▸ **What to work on**: The lines below, from the one holding "Instruction: Click the 149乙 road shield" through the final line, are to be copied exactly, with no other lines and no pictures.
*** Opening Provided records ***
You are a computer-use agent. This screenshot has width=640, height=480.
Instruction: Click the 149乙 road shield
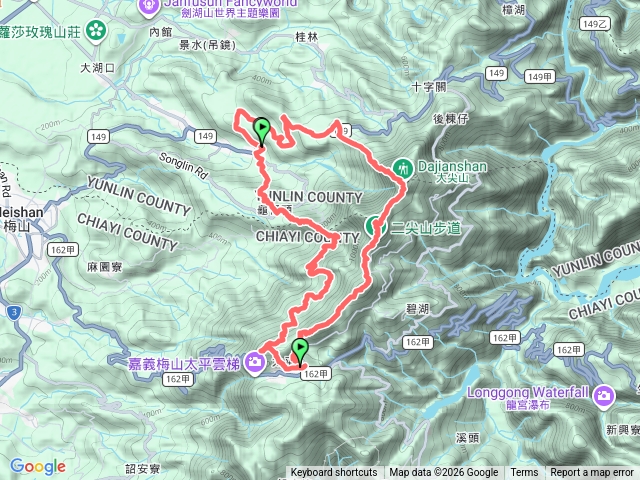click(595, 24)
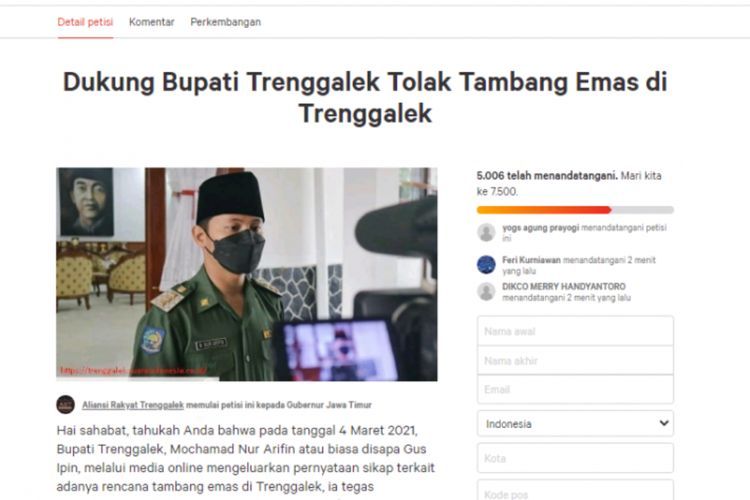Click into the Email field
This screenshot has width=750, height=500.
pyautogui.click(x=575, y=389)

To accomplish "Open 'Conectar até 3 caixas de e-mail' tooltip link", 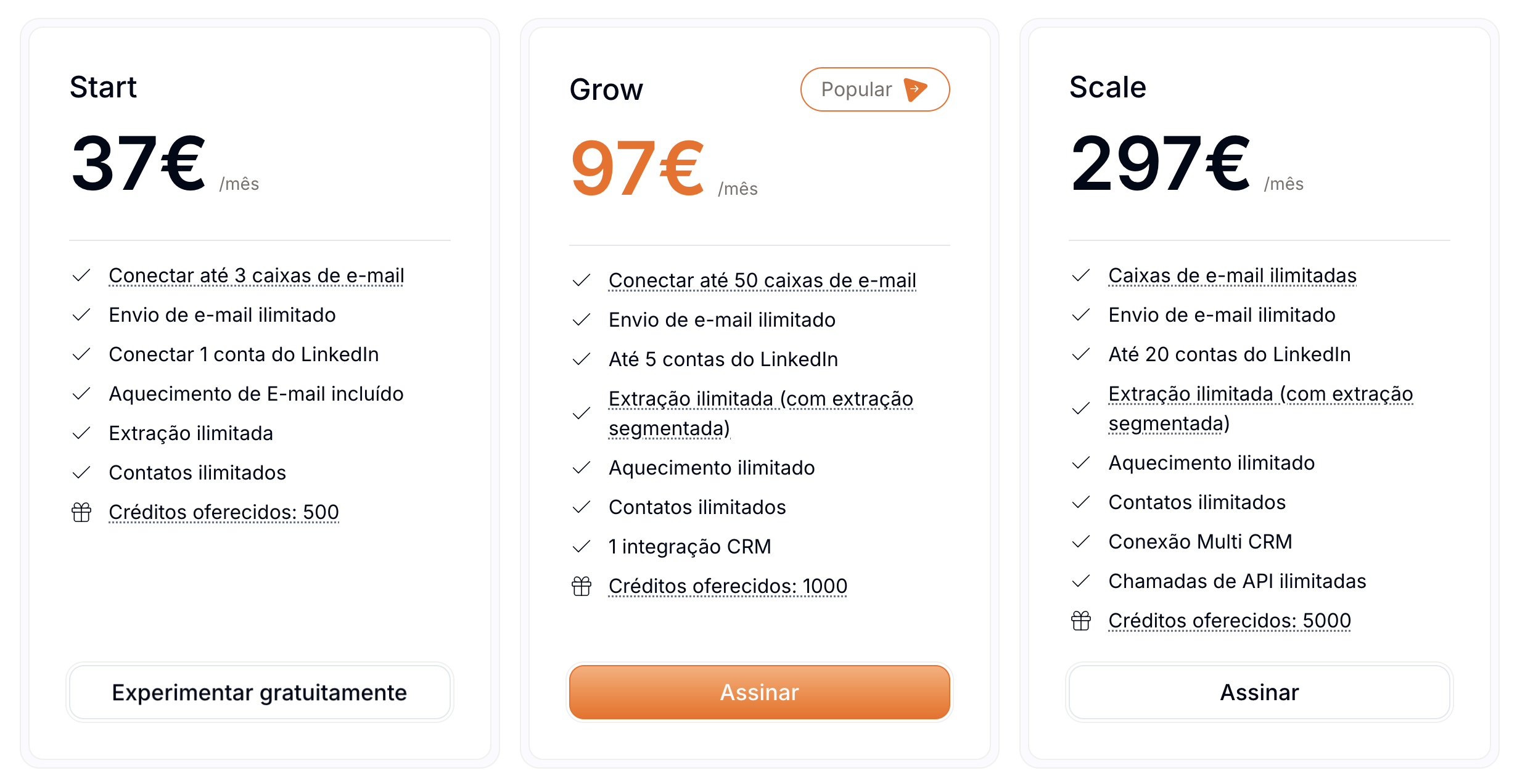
*** Closing Provided records ***
▸ **Solution**:
Instruction: Click the 149乙 road shield
click(595, 24)
Click into the Email field
This screenshot has width=750, height=500.
pyautogui.click(x=575, y=389)

To accomplish "Open 'Conectar até 3 caixas de e-mail' tooltip link", 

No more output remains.